SUPPLIED RECORDS Start Marker

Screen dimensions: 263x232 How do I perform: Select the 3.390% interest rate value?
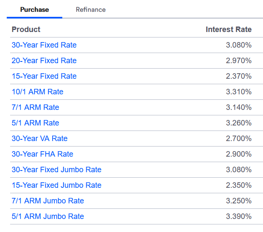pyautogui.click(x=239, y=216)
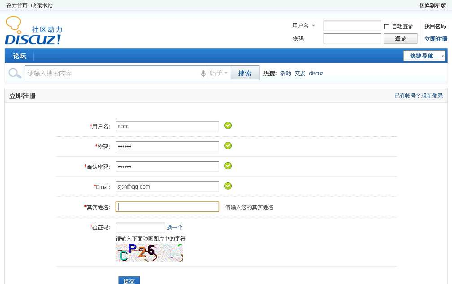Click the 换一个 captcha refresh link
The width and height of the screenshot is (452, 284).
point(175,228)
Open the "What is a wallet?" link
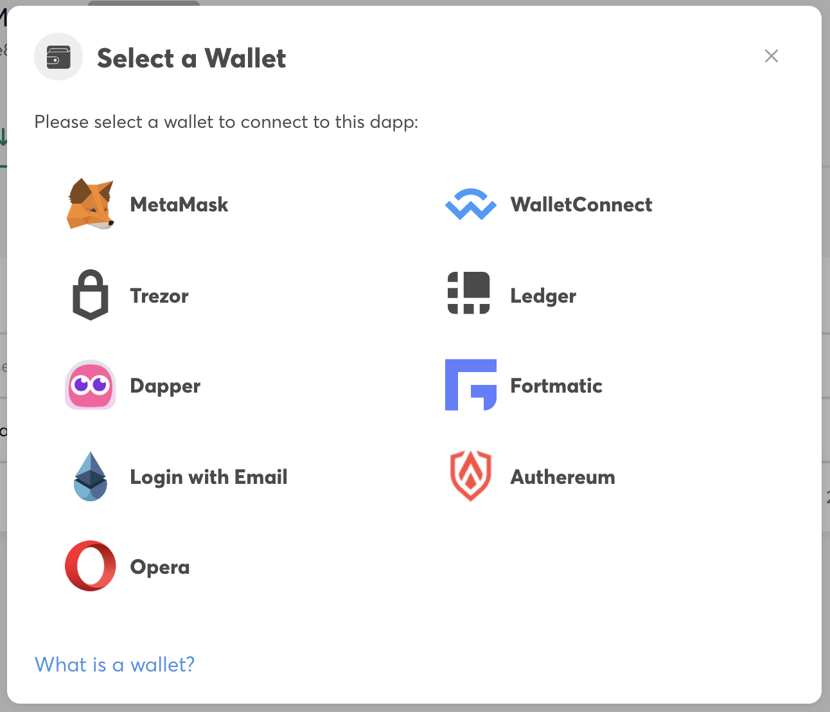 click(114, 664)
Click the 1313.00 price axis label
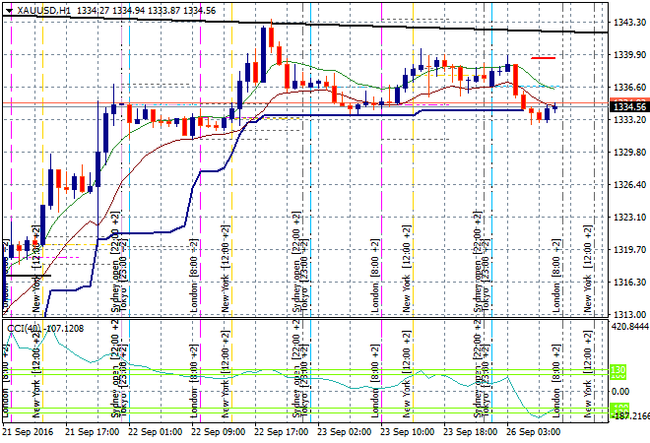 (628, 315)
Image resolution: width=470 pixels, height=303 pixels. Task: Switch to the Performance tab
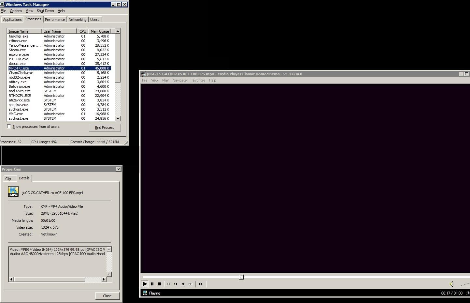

SUPPLIED RECORDS End Marker

Pictures excluded, output exactly the line that contains "Click the 1313.00 price axis label" and every line after it to the end of the data above.

▶ **TASK ANSWER**
Click the 1313.00 price axis label
 (628, 315)
Image resolution: width=470 pixels, height=303 pixels. Task: Switch to the Performance tab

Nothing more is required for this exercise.